The Fallacy of Presentism

Of what use is early modern Burmese history (c. 1350-1600) to contemporary problems in Burma?

Can early modern history help us understand the current military regime? Can generalizations be made that hold over hundreds of years about the inherent nature of Burmese culture and people?

Clifford Geertz points out the fallacious nature of Lucien Pye's supposedly timeless generalizations regarding Burmese personality published in 1962:

"Professor Pye's incisive, exciting, yet ultimately disappointing book is directed toward discovering why Burma, seemingly "objectively" so well endowed, has advanced so little politically and economically. But the question it raises even more insistently is why studies of national character, on the surface similarly well endowed, have advanced so little scientifically."

A great danger is also posed when the currently important issue of military rule in Burma comes to dominate all historical scholarship related to Burma. There are other dimensions of Burmese history than the military dimension. Because the kingdom of Myanmar engaged in large-scale expansionary warfare that engulfed much of mainland Southeast Asia in the sixteenth century and once again in the eighteenth century, does this mean that Burmese culture is someone inherently bellicose? Or as Geertz aptly summarizes Pye's judgements, "hyper-individualistic, distrustful, liable to violence, fond of empty social form, and prefer uncertainty to determinism" ? More primary source publishing and direct comparison, less judgement and generalization.

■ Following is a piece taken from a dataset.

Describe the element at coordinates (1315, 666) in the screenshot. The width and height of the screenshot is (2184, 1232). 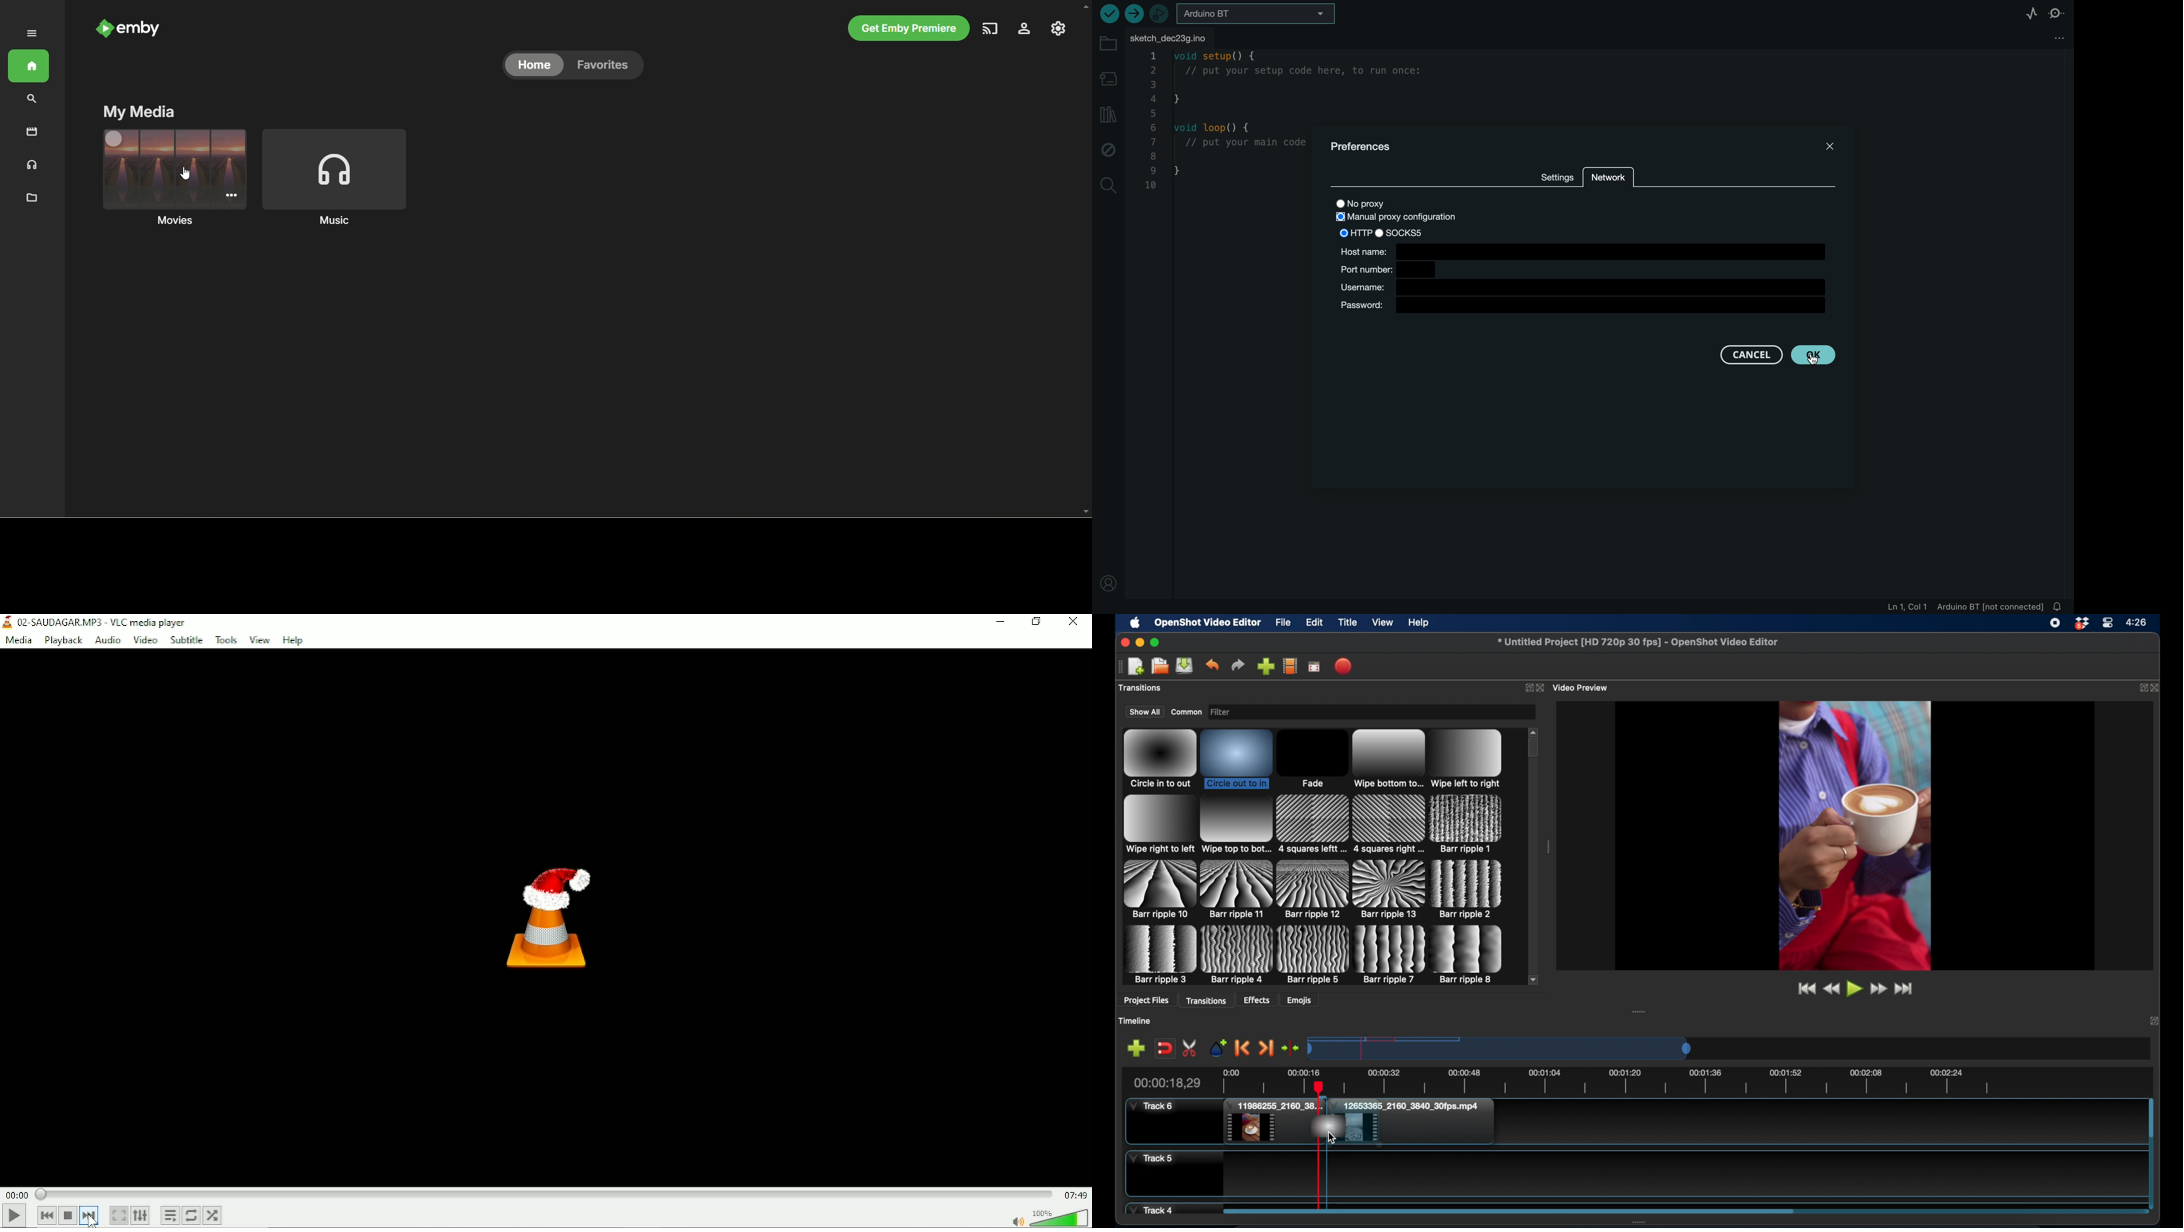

What about the long periods of history during which the Burmese state effectively retreated from the world, moving the capital north under Thalun in the 1630's, choosing not to align themselves with NAM, the non-aligned movement in the Post-WWII era, and recently moving their capital to Pyinmana, reorienting the center of the country northwards towards China. Geographical isolation and diverse ethnicities might equally be the cause here.


Wikipedia on Presentism:

The fallacy of presentism is also known as "Whig history" or the logical fallacy of "nunc pro tunc". It is often "teleological" or "triumphalist".

"Presentism is a mode of historical analysis in which present-day ideas and perspectives are anachronistically introduced into depictions or interpretations of the past. Most modern historians seek to avoid presentism in their work because they believe it creates a distorted understanding of their subject matter.

"...'Whig history', in which certain eighteenth and nineteenth century British historians wrote history in a way that used the past to validate their own political beliefs."

A greater emphasis on primary sources is a partial antidote because presentism often exhibits itself as the selective use of sources:

"...this kind of approach, which emphasizes the relevance of history to the present, things which do not seem relevant receive little attention, resulting in a misleading portrayal of the past."